AMD is showing significant gains in November's latest Steam hardware survey: it's up 4.7% in GPUs and 8.4% in CPUs. That's all at the expense of Nvidia and Intel, which saw equally significant losses. However, this is more of a return to the status quo than AMD suddenly posting substantial gains. October's Steam hardware survey shows a similar boost in Nvidia GPU and Intel CPU usage, which has now been undone. This isn't the only quirk of November's survey result either.
Nvidia's spike in usage was brief
The November survey is practically the reverse of the October survey; almost everything gained in October declined in November, and vice versa. The brief surge of GeForce RTX 30-series cards in GPUs suddenly turned into a retreat. Cards like the RTX 3060 Ti, RTX 3070, and RTX 3070 Ti saw their shares decline by double digits, and the RTX 3060, in particular, got hammered as it went from 9.92% to 5.04% share. Meanwhile, almost every AMD card from the last three generations went up.
However, all of this is more or less in line with the results from September, implying that October's results were the outlier. The odds of Nvidia making and then losing such a large share in a few months seem pretty unlikely.
CPU trends from October were also short-lived
October's survey saw significant gains for Intel, but in November, that's been completely reversed, much like Nvidia's GPU gains. AMD controls roughly a third of the market, while Intel has the other two-thirds. Additionally, usage of 6-core CPUs declined as quad-cores rose, but that only brings things back to September levels, just like with different trends.
But beyond AMD and Intel, there are also other quirks too. The share of 4-core and 6-core CPUs is back to September's figures, with quad cores going back up and hexa cores going back down. These numbers also changed slightly, so it's not just noise.
Support for the AX512VNNI instruction is also interesting, as it's only supported by Intel's 11th to 14th Gen Raptor Lake Refresh CPUs and AMD's Ryzen 7000 series. It indicates roughly 10% of Steam users own one of these CPUs, and it also saw a strange fluctuation. The usage of 16GB of RAM, the most popular amount for some time, also saw a slight dip in October that has now mostly gone away.

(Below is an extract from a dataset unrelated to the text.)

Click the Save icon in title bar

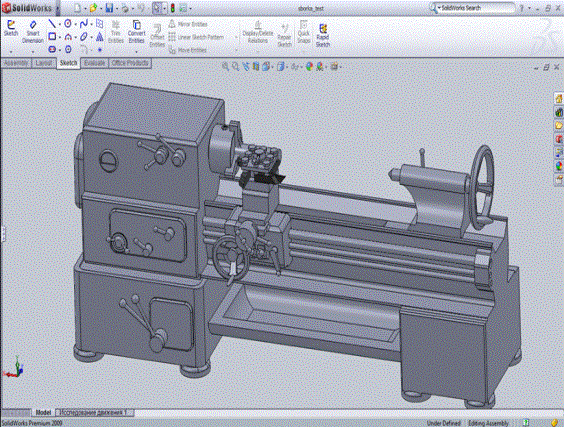109,8
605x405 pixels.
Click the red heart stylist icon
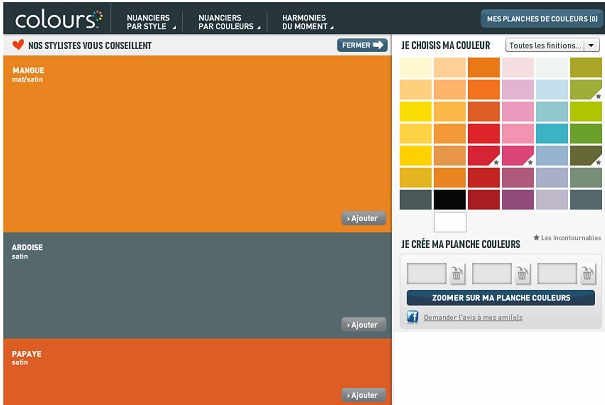pos(17,45)
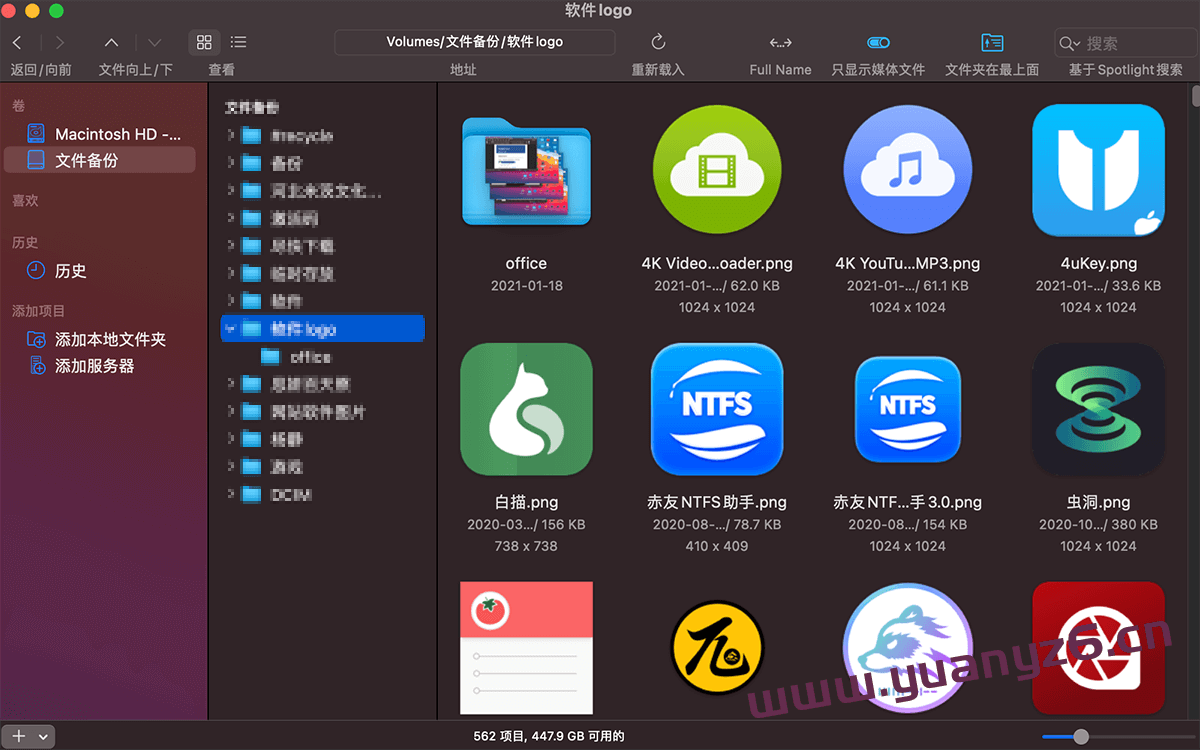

Other reversals: Windows 11 vs 10, English vs Chinese
One of the final trends of note is the rapid gain of Windows 11 at Windows 10's expense. Windows 11's share increased by 11.5%, nearly as much as Windows 10 lost 12.1%. This offsets what happened in October, which saw Windows 11 lose 6.9% share while Windows 10 gained 7.6%. Windows 11 is now at 42% share to Windows 10's 53.5%.
Another significant shift happened in language usage. In October, Chinese overtook English with a 13.7% surge in usage, putting it at 45.9%. But now English is back on top again, with Chinese further away than in September.
This data, in particular, might tie up all the strangeness surrounding the latest Steam hardware surveys. In 2018, Valve announced that it had identified a flaw with the study that allowed PCs from Asian cyber cafes to complete the survey multiple times. Surveys from before the fix saw AMD CPUs declining in market share despite the latest Ryzen CPUs being far better than their FX series predecessors. Windows 7, which had been superseded by Windows 10, was also overrepresented.
It's probable that Valve never entirely fixed this issue, as the March survey shows many of the same trends that October's did. In March, AMD's share in CPUs and GPUs decreased significantly, while Windows 10 and Chinese made significant gains. All those trends disappeared in the following April survey, and things returned to February levels.
Incidents like these make the Steam hardware survey challenging to rely on. Between these reporting issues and missing statistics for CPU names, device names, and other details, it's unclear how proper the survey is.